Workface has a number of exciting business opportunities in growth areas like work health and safety, bookkeeping and VoIP, available to the right entrepreneurs, which is why we thought it’s about time we talked about territories, which is a pretty important factor to consider when you’re thinking about buying a franchise.
In this day and age, there’s a pretty good chance that, unless you’ve invented the next Internet, your business is probably going to be in competition with another business offering similar products or services. We talk about researching the market in our Small Business Management Course so you can see what your competitors are doing, but what about franchises?
No Direct Competitors
Well, when you buy a franchise, you’re sometimes offered a territory in an area where there are no other direct competitors from other franchise owners within the same group, which is known as an ‘exclusive territory’ – in other words, there shouldn’t be two Jim’s Mowing franchises operating out of the Sydney CBD.
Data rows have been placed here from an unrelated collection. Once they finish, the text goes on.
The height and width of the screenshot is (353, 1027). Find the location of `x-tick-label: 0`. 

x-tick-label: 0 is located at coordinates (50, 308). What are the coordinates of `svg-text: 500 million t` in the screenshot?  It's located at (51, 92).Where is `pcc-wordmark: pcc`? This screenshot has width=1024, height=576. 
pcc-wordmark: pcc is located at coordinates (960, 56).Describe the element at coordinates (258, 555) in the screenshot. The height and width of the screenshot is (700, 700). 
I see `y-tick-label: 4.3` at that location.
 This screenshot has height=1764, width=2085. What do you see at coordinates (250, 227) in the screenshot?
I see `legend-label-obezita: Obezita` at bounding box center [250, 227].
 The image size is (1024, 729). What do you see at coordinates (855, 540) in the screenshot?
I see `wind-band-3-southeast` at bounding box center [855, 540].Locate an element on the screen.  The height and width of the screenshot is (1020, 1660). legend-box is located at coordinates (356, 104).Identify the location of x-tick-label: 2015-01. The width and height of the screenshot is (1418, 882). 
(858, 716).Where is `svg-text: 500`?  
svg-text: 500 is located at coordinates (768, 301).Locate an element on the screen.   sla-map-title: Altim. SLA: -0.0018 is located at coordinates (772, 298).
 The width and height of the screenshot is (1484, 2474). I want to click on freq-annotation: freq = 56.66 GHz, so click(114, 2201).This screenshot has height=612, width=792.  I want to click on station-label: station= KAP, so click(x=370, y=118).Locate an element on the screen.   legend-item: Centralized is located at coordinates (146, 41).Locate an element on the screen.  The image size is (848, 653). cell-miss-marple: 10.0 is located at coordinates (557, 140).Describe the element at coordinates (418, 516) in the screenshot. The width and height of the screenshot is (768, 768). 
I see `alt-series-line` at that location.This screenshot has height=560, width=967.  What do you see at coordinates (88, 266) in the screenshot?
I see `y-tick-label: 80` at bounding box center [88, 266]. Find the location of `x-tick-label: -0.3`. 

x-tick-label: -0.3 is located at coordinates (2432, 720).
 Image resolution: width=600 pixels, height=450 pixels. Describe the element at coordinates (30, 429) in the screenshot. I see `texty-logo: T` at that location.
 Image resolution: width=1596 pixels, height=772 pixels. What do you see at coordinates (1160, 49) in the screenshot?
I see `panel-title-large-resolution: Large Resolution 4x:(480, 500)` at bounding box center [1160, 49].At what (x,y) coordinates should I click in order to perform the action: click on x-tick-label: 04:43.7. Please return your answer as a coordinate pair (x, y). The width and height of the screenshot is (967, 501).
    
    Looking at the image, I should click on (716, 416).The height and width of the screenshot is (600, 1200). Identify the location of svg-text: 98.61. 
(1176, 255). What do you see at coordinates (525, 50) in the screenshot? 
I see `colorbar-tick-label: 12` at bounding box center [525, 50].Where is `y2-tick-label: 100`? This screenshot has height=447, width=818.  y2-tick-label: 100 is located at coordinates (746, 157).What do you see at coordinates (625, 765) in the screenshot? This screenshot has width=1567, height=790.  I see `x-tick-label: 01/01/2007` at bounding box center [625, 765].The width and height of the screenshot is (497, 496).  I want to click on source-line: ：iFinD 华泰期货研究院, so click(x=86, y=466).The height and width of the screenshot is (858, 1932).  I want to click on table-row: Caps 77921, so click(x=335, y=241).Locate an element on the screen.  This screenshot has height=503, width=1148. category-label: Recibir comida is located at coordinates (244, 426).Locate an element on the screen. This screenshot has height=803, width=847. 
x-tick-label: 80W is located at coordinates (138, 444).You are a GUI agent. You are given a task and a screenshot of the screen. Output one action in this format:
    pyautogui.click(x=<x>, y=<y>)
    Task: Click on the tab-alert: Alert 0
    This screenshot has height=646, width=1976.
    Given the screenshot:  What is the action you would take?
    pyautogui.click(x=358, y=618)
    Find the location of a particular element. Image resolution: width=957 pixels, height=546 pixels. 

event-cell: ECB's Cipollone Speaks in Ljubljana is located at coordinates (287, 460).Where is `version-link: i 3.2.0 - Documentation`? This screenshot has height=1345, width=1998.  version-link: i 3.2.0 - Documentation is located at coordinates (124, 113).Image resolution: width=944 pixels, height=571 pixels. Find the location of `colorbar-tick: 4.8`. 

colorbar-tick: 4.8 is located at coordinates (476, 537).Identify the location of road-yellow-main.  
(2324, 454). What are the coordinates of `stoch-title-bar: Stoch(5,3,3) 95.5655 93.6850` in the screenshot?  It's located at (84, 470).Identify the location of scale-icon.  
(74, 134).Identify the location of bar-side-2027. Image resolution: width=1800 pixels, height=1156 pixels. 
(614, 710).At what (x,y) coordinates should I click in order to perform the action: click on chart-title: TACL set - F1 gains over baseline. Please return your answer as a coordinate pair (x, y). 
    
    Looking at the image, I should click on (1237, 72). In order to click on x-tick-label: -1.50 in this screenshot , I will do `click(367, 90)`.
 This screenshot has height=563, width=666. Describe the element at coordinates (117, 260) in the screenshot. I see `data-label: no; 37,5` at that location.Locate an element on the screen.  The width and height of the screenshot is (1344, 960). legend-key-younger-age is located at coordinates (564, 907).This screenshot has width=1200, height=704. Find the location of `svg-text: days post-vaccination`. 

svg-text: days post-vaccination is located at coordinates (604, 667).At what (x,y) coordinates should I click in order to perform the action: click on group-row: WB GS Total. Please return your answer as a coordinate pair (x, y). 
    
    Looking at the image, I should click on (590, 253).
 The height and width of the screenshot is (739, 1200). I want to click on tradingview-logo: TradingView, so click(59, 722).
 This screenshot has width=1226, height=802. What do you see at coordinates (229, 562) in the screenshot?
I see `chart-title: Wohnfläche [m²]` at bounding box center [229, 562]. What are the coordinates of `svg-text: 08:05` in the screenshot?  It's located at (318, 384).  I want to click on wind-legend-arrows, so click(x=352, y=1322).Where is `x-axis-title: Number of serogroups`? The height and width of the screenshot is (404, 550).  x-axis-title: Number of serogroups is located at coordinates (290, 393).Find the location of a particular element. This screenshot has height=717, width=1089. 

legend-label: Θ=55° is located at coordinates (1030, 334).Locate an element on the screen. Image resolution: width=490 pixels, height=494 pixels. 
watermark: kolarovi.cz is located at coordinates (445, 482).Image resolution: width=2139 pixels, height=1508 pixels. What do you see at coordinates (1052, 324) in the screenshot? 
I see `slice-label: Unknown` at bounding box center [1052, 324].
However, it’s important to read the fine print of your franchise agreement, particularly where it relates to territories, as there could be special exemptions for densely populated areas such as the Sydney CBD, where a provision is made for additional franchisees to trade from that same territory, as is customary for fast food franchises.
That franchise agreement should also include information on what would occur if the franchisor should start another franchise that is similar to the one you’re involved in, or acquire or merge with another similar franchise – for instance, the franchisor may be required to close one franchise to ensure it doesn’t encroach on the viability of the other.
Alternative Sources of Revenue
Beyond physical territory boundaries, however, it is important that you consider other means of revenue for the franchisor and this could potentially impact your franchise’s revenue. We’ve talked about why it’s important for franchise owners to stay ahead of industry trends and developments, so it’s important to ensure that there are provisions within your franchise agreement for other revenue streams, such as online shopping or sales kiosks.
However, the vast majority of franchisees operate their businesses free from any encroachment on their exclusive territory and continue to prosper even in a highly demarcated marketplace.